Where do poems come from?

sambuca copy

This morning, checking my emails, feeling guilty about not writing, feeling anxious about not having anything to write about, suddenly, starlings descended, all at once and on the same tree, the black elder, Sambuca Black Lace, its leaves thinned by the cold and the wind, its berries black and ripe and taut as eyes, and the starlings hit it with their bodies and pecked as though it were alive, a baited thing, and berries were grabbed and swallowed and berries fell on the stone flags where more starlings jostled and snatched and I’d been at such a loss to begin anything and using the emails as an excuse that when the starlings came I rushed for my camera with the intention of photographing them for my blog, though when I approached the patio doors I startled them and they grabbed their things and ran, but it was a moment of clarity, when time slows and you’re pulled into something which is not your life, as though you’ve left yourself, stepped out of the shoes that were holding you down and escaped for a moment, passing into a more heightened and receptive state where you can observe things, even though they are small and probably insignificant to others, but somehow you understand that they are of more value to you than events in your ‘real’ life, so you allow yourself to be there, in this new world, knowing it won’t last, that you’ll have to go back, but hopefully something will stay with you, a gleaming eye, a scattering of black berries, the intention to capture it, to set it down, perhaps make art from it, not just to record it but to process it.
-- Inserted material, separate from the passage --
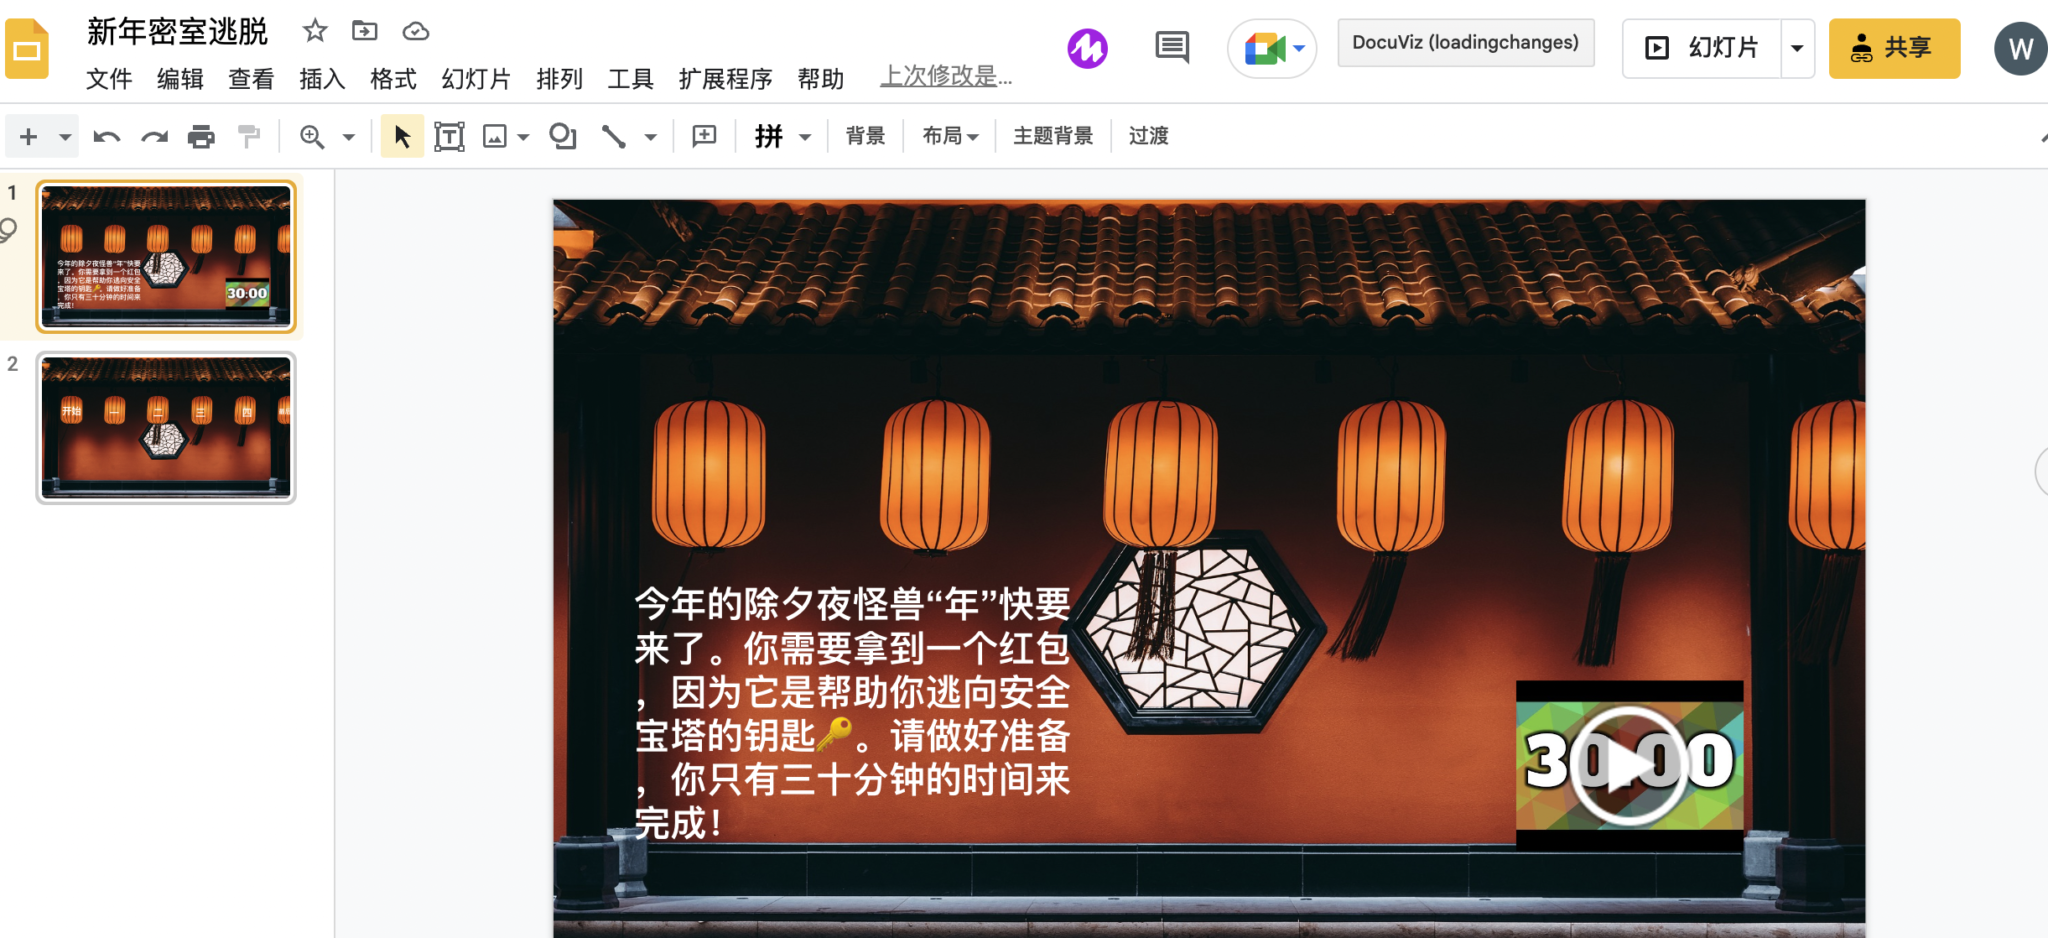2048x938 pixels.
Task: Click the paint format tool
Action: point(249,136)
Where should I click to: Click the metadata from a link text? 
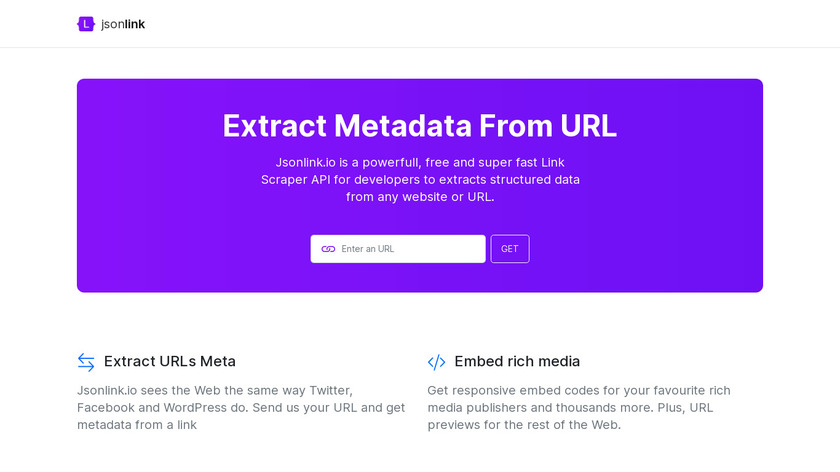(137, 425)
You’ll see the starlings as a marauding gang, a posse, a raiding party, except these are cliches so you’ll have to do some work to (re)imagine the things you’ve seen, to do it differently to all the other imaginers who have gone before you; you’ll have to push yourself out of safe mode and into territory that is wild and uncomfortable. The berries will be black sapphires or beads of jet from a broken Victorian necklace, and the birds are Quakers breaking their silence to stand up and talk about God and if you’re writing towards a poem it might eventually sidestep the berries and the starlings completely and be about the omelette you had for tea last night, but you will have created something and that in itself will be your reward.


4 thoughts on “Where do poems come from?

  1. What you’ve done here is rather splendid, and will find its way into a blog post I’m planning on the business of being stalled and the moments that draw you in. And the other thing. You remind me how poems can do so many things that a photograph can’t, not lease the business of being processed linearly, in time, so it’s absorbed and revealed in a completely different way. I hope you don’t mind if I quote a big chunk of this. I seem to be heavily into metablogging at the moment. Intertextual me. xxxxx


    • Thanks so much for this John. By all means quote anything that you think is useful. I’m just starting to think seriously about poems again after the long haul of prose over the summer (the draft of the novel is locked away until I feel I have enough time and energy to do the next stage – prune, rewrite, burn it on a pyre, whatever … ). I suspect that, as writers, we don’t really want to understand too much about where poems come from but as ‘writing practitioners’ we feel we should know!
      Thanks, as always, for taking an interest – and sorry to have been off the radar for a while! Julie X


  2. found my way here via dave bonta’s poetry blog digest & love this post. you’ve really captured how we leave & re-enter different worlds & what sticks with us from one to the next!


    • Hi Carolee,
      Glad you like the blog post. It was a strange moment in time that really felt like it had a wider significance. I’ve always been interested in the process of writing as well as the finished piece. I suspect that there are a million answers to the question of where poems come from – mine is just one small contribution to the debate.
      I love Dave Bonta’s haiku by the way, and the accompanying films he’s made. His redactions are brilliant too.